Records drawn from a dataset

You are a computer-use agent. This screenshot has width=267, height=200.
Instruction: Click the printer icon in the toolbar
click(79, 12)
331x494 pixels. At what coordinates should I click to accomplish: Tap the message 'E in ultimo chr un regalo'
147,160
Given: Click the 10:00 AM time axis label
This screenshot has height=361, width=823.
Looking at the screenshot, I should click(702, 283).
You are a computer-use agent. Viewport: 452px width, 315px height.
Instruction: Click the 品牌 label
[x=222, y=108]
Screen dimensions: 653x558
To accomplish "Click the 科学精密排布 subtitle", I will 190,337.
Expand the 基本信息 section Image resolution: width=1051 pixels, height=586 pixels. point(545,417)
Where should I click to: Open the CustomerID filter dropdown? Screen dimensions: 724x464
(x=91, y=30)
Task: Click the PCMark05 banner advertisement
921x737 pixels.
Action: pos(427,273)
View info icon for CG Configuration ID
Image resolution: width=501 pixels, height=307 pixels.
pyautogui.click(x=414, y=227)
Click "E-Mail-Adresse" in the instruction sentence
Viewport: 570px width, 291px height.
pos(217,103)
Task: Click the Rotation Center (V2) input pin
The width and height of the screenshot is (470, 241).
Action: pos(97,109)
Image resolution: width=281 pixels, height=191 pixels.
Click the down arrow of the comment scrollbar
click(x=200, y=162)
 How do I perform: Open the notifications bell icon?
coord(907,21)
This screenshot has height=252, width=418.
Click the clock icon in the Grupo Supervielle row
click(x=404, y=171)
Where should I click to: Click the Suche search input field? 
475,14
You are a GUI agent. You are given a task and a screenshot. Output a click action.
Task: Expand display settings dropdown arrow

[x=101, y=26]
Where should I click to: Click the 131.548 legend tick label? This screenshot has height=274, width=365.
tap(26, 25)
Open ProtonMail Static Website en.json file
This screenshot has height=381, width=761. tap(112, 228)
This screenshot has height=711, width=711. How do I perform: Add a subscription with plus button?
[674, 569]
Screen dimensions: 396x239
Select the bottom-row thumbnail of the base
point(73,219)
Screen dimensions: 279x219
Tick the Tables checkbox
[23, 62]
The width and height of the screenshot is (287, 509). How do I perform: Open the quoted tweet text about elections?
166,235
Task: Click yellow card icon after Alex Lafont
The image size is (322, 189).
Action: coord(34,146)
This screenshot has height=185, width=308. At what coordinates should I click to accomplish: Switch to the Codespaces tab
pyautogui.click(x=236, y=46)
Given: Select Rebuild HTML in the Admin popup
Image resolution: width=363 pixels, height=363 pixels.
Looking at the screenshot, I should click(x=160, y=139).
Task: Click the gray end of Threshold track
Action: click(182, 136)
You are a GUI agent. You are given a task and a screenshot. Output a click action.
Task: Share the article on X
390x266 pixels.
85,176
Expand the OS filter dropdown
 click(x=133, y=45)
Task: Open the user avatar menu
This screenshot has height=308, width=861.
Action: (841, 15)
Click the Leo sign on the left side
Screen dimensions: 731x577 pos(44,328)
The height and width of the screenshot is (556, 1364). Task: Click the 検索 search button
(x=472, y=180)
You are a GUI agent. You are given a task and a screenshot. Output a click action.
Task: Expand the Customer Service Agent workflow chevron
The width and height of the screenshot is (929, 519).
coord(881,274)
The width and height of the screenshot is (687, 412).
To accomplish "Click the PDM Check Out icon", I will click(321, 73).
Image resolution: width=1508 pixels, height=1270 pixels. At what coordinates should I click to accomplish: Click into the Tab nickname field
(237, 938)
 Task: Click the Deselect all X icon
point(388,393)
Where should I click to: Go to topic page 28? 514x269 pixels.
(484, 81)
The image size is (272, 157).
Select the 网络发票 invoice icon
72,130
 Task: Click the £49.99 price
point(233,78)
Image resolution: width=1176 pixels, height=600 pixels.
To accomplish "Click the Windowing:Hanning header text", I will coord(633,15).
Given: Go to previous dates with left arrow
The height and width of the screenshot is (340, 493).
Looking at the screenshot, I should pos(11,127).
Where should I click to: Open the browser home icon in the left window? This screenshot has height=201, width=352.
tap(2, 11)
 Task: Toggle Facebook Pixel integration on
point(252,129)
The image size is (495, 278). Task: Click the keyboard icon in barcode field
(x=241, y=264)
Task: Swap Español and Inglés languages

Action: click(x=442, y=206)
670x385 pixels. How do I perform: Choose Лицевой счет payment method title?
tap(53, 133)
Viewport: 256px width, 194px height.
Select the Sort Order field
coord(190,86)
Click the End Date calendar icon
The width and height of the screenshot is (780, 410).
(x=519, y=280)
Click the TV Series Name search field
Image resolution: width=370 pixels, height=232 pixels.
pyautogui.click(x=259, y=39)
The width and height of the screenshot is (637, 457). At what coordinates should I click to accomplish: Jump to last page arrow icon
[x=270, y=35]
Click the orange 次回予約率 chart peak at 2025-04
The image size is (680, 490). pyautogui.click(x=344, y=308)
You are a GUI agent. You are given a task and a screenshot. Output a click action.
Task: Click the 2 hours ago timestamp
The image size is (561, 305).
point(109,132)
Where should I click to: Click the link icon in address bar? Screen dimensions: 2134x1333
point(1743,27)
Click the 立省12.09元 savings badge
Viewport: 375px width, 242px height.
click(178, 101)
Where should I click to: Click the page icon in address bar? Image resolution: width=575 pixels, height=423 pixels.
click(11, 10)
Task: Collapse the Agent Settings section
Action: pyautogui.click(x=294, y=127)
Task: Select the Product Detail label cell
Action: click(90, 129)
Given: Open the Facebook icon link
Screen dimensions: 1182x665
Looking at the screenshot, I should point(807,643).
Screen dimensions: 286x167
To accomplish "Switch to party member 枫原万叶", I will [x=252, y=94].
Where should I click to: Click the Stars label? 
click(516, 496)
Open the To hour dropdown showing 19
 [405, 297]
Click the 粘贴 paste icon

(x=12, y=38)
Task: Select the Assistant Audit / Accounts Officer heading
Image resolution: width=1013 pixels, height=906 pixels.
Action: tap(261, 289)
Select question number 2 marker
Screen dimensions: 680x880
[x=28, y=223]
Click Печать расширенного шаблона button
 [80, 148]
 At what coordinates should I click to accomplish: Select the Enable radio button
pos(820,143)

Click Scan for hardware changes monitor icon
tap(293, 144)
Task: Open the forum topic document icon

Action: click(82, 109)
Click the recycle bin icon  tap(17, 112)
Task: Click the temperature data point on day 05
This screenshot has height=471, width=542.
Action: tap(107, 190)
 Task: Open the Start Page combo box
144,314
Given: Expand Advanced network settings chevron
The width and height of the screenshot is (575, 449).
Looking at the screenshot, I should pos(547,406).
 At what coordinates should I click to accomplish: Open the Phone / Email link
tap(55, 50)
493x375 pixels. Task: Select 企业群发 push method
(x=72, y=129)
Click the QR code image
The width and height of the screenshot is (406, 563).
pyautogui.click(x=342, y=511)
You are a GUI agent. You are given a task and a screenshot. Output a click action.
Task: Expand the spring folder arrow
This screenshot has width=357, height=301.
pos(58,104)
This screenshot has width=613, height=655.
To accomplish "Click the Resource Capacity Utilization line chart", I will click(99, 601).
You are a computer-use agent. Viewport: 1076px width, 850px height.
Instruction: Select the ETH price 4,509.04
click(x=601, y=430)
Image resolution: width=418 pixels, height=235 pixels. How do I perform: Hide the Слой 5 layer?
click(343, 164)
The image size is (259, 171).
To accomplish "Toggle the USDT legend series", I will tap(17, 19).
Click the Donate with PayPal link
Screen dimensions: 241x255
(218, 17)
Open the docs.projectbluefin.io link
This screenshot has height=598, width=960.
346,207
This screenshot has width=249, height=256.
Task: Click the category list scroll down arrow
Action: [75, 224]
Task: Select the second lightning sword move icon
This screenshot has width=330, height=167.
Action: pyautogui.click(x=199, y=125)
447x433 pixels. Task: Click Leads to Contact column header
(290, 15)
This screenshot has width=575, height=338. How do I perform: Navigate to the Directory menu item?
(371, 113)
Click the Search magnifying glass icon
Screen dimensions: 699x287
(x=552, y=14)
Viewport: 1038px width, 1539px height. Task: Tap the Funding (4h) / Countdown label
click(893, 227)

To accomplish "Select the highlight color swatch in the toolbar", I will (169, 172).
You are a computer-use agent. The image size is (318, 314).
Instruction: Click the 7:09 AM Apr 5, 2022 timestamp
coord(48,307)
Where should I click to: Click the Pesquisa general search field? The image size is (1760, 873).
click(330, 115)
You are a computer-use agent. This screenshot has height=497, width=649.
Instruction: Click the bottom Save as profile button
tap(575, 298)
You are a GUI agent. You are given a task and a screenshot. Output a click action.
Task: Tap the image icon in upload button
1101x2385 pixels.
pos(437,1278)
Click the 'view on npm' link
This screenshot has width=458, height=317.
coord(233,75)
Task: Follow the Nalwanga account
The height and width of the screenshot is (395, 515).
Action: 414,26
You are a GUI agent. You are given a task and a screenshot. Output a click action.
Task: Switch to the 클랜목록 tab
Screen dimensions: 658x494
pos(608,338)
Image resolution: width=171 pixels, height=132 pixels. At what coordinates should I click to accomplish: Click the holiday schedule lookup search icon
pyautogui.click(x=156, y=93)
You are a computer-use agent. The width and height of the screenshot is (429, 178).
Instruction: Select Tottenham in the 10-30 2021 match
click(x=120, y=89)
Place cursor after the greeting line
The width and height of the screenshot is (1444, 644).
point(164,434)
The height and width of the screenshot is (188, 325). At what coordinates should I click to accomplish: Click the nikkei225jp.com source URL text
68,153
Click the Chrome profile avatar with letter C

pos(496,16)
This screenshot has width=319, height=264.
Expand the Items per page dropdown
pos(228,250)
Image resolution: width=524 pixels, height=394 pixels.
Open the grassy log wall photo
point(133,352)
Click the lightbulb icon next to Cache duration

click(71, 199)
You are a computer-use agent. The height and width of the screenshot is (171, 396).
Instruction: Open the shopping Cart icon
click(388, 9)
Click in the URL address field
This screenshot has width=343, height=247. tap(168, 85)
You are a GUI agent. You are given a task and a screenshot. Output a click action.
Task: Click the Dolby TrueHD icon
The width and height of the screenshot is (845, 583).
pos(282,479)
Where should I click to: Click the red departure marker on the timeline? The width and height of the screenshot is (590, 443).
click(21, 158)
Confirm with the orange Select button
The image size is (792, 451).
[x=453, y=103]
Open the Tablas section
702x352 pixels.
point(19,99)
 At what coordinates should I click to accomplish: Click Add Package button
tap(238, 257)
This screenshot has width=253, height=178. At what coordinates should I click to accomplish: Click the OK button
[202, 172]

> _GOAL OF THE EXERCISE_
What you return must be an exact retyping of the lines above starting at the line with "Task: Switch to the 클랜목록 tab" and ending at the line with "Confirm with the orange Select button", and nothing besides.

> _YOUR SOLUTION_
Task: Switch to the 클랜목록 tab
Screen dimensions: 658x494
pos(608,338)
Image resolution: width=171 pixels, height=132 pixels. At what coordinates should I click to accomplish: Click the holiday schedule lookup search icon
pyautogui.click(x=156, y=93)
You are a computer-use agent. The width and height of the screenshot is (429, 178).
Instruction: Select Tottenham in the 10-30 2021 match
click(x=120, y=89)
Place cursor after the greeting line
The width and height of the screenshot is (1444, 644).
point(164,434)
The height and width of the screenshot is (188, 325). At what coordinates should I click to accomplish: Click the nikkei225jp.com source URL text
68,153
Click the Chrome profile avatar with letter C

pos(496,16)
This screenshot has width=319, height=264.
Expand the Items per page dropdown
pos(228,250)
Image resolution: width=524 pixels, height=394 pixels.
Open the grassy log wall photo
point(133,352)
Click the lightbulb icon next to Cache duration

click(71, 199)
You are a computer-use agent. The height and width of the screenshot is (171, 396).
Instruction: Open the shopping Cart icon
click(388, 9)
Click in the URL address field
This screenshot has width=343, height=247. tap(168, 85)
You are a GUI agent. You are given a task and a screenshot. Output a click action.
Task: Click the Dolby TrueHD icon
The width and height of the screenshot is (845, 583).
pos(282,479)
Where should I click to: Click the red departure marker on the timeline? The width and height of the screenshot is (590, 443).
click(21, 158)
Confirm with the orange Select button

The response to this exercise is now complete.